(Stored records)

··········

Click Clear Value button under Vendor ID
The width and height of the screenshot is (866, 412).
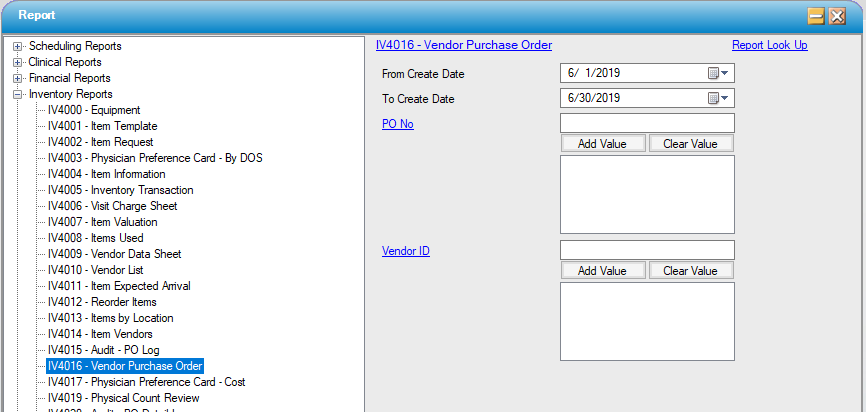coord(690,271)
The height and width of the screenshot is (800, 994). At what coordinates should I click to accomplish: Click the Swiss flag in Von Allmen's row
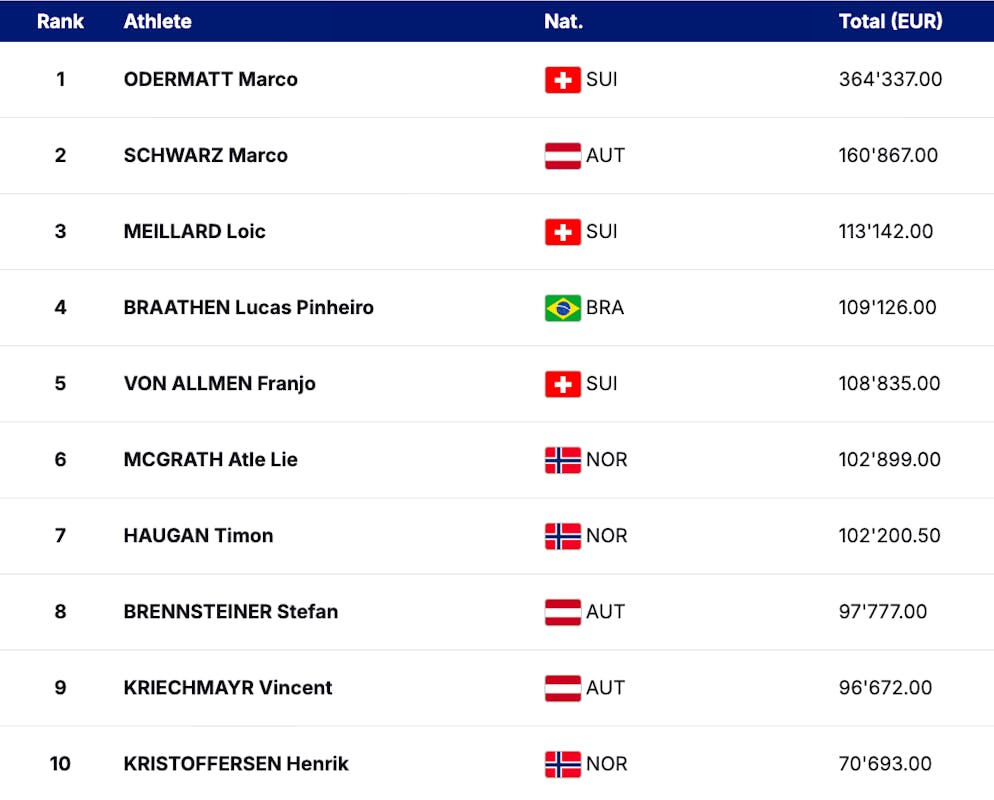click(x=562, y=384)
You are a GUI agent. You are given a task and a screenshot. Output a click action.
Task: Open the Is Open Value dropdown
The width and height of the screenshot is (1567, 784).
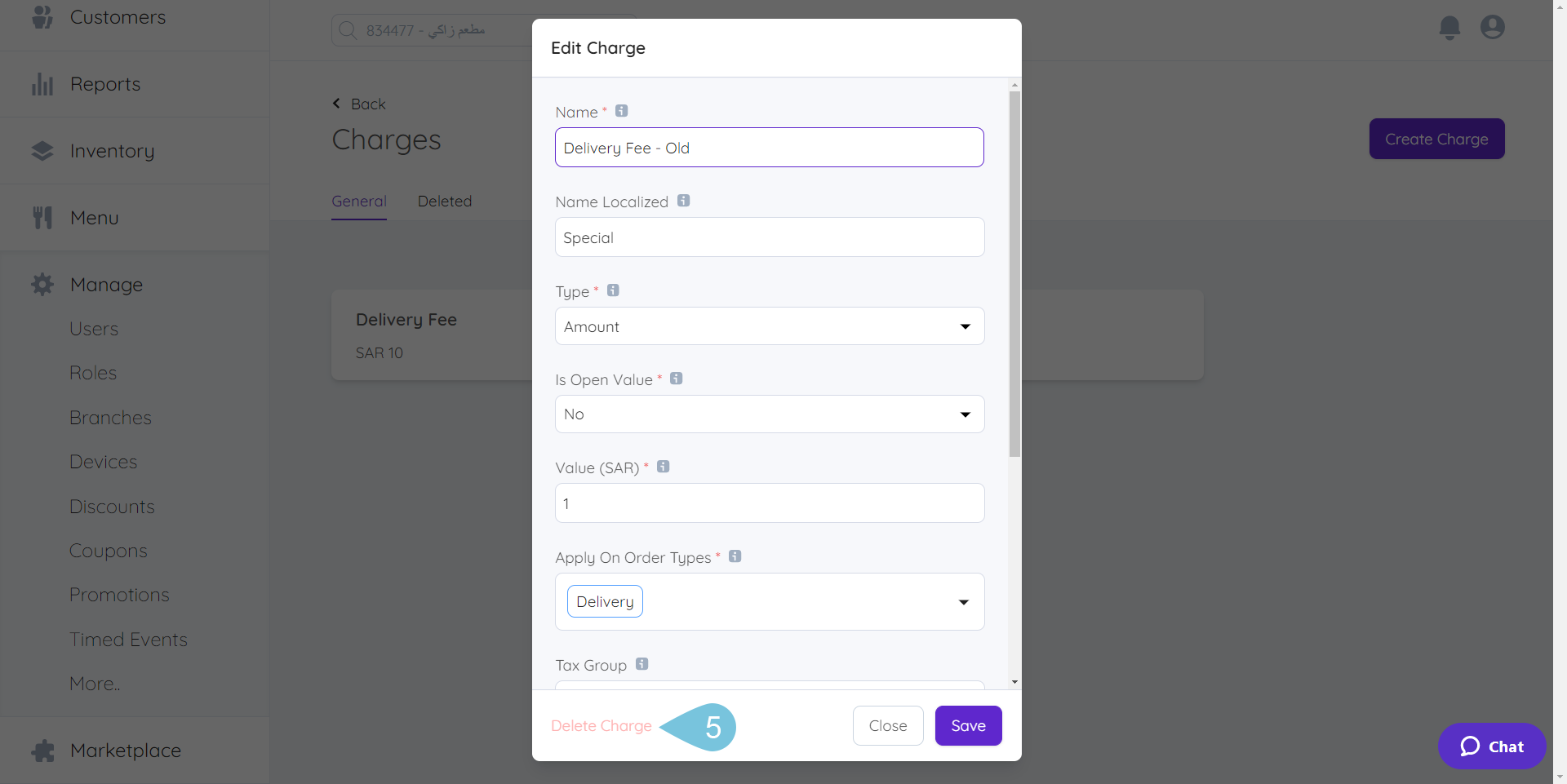pos(770,414)
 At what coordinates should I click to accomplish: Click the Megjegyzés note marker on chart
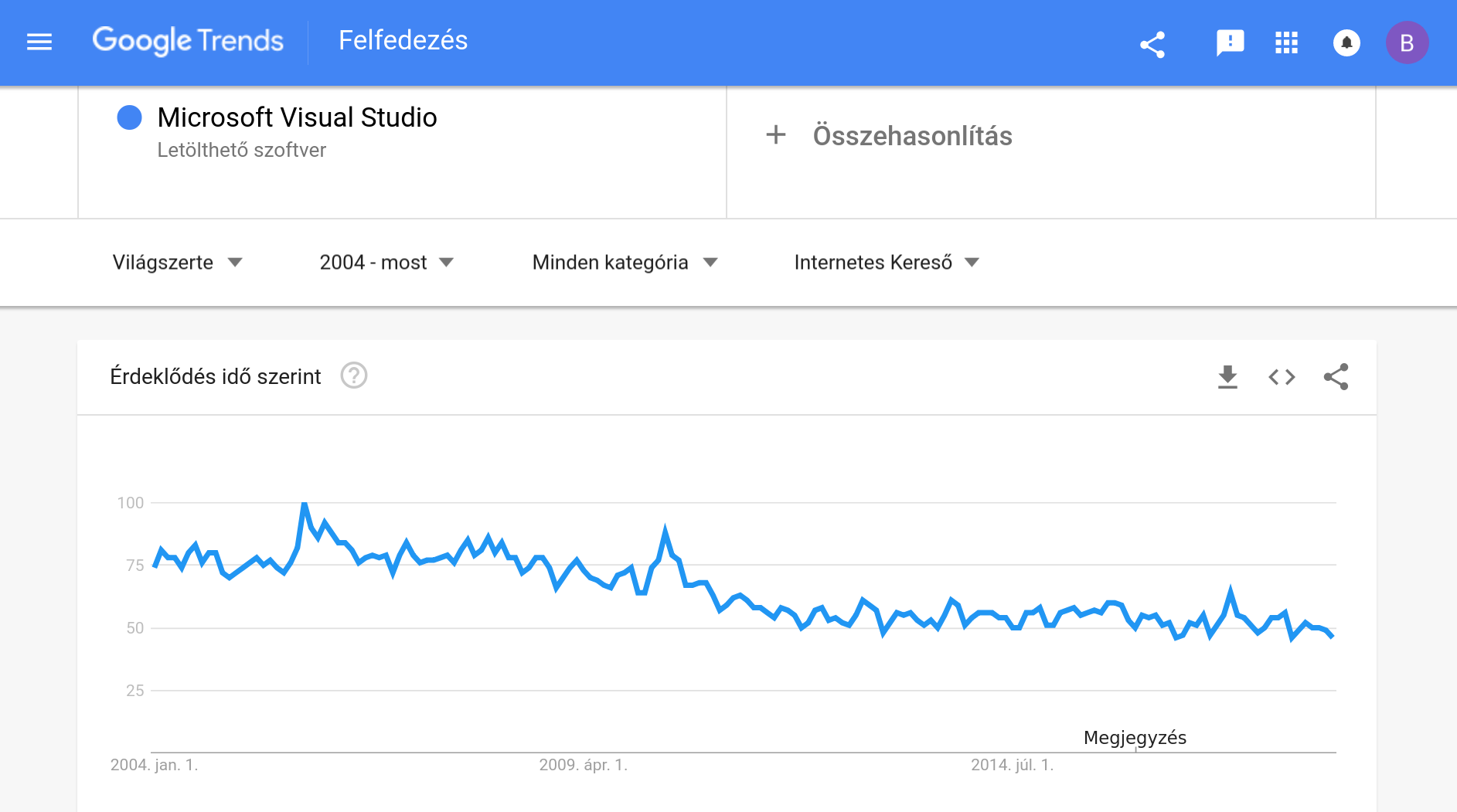point(1135,738)
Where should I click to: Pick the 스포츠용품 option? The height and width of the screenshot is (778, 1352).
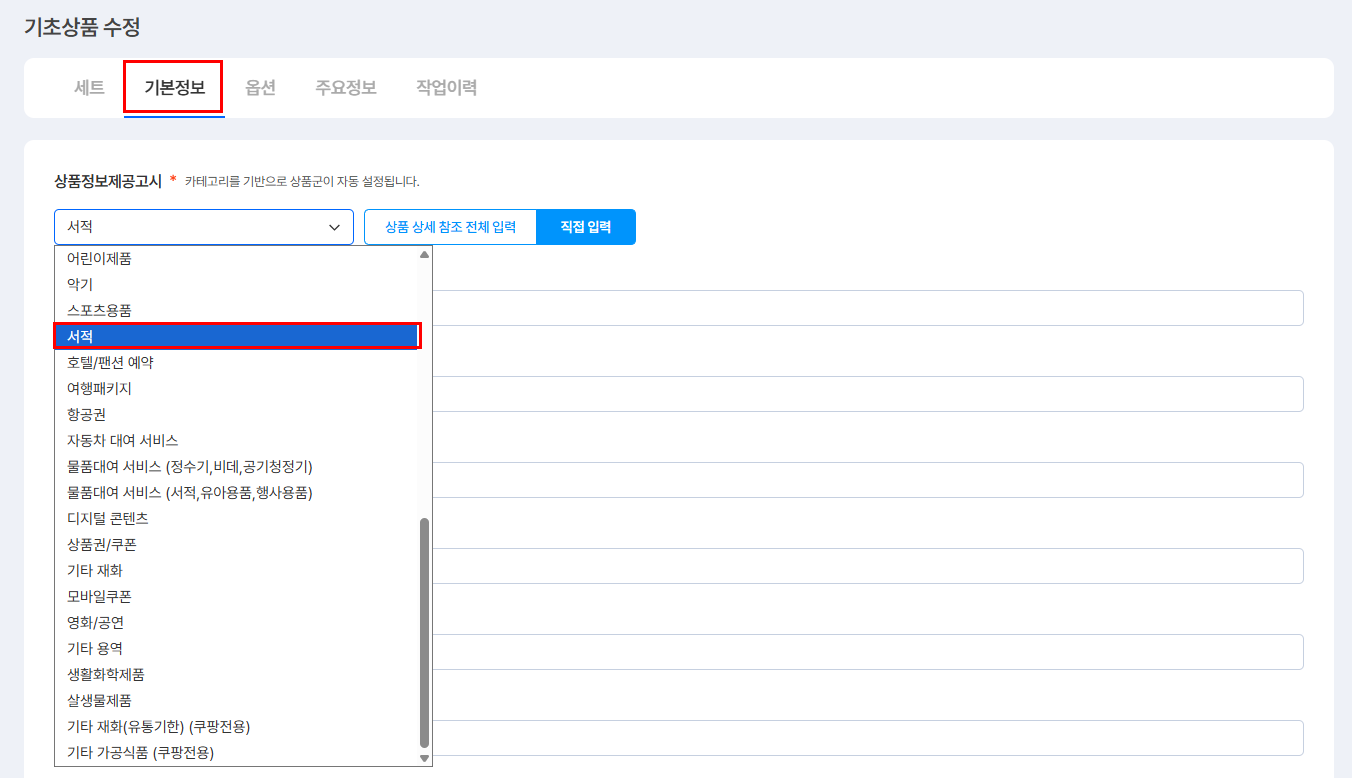click(100, 311)
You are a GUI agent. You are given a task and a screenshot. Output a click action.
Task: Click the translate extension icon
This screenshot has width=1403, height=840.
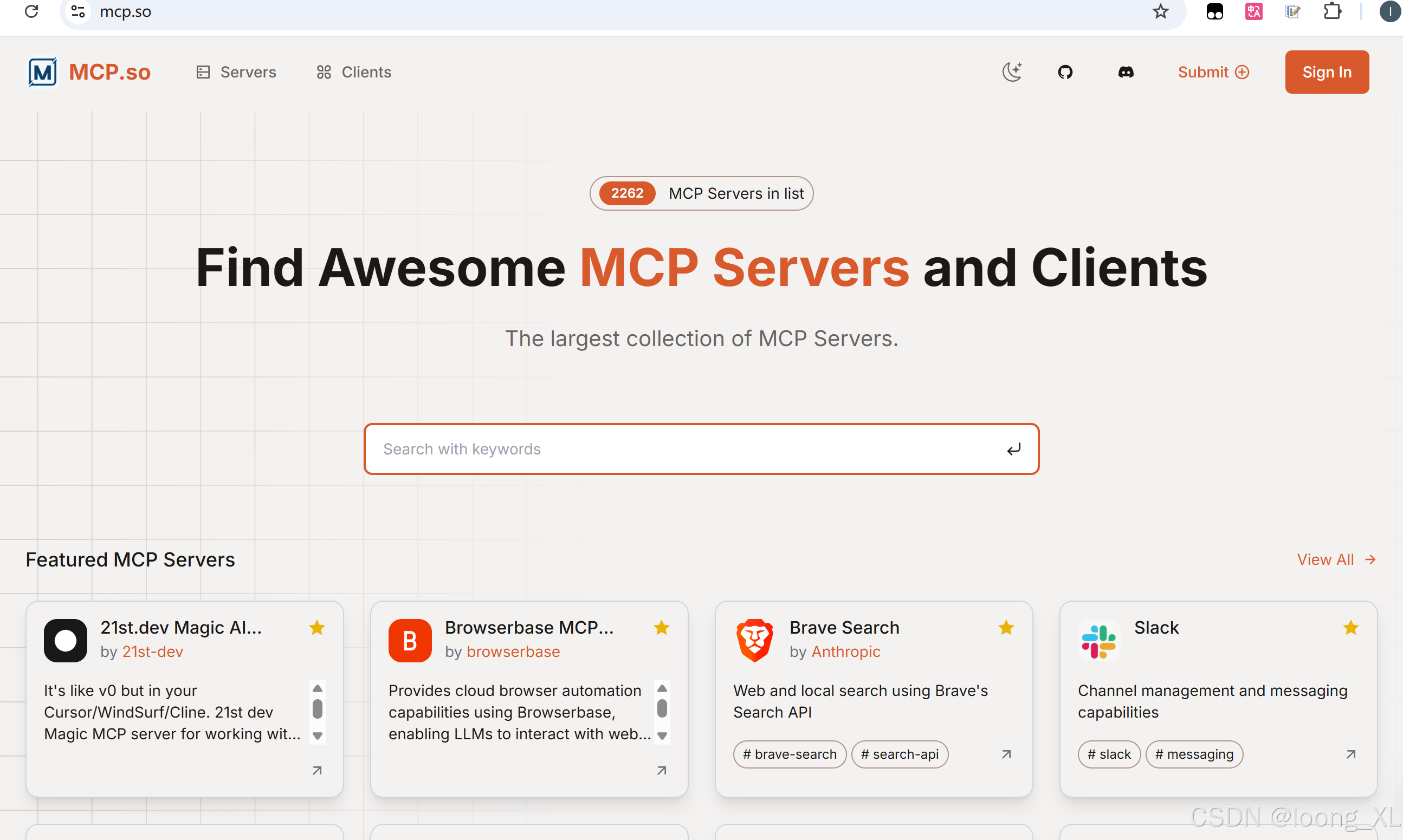coord(1253,11)
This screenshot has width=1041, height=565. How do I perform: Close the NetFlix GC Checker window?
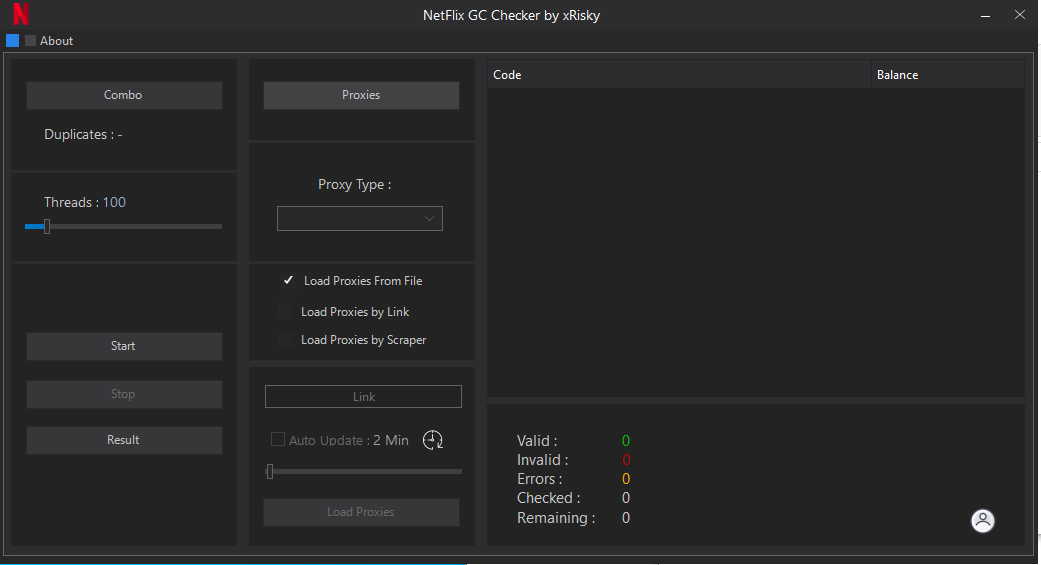click(x=1020, y=15)
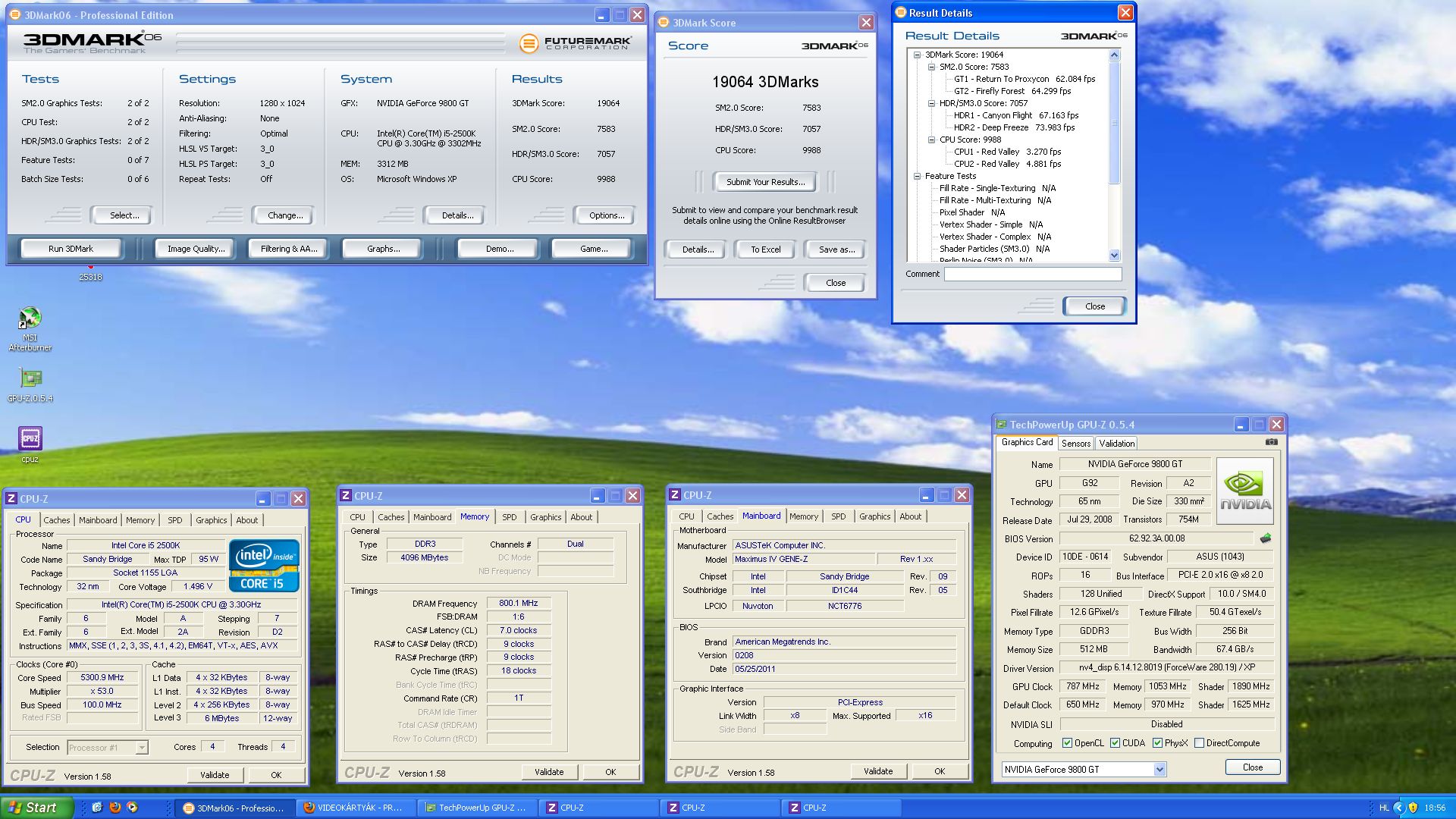
Task: Open the GPU-Z 0.5.4 desktop icon
Action: (x=30, y=378)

··········

#### [Task directions]
Echo the material word for word, starting at the line that contains "This screenshot has width=1041, height=565." and ending with the last line of the material. Leave the pictures out of your answer.

#### [Exercise solution]
This screenshot has width=1041, height=565. How do I perform: Close the NetFlix GC Checker window?
click(x=1020, y=15)
Task: Open the GPU-Z 0.5.4 desktop icon
Action: (x=30, y=378)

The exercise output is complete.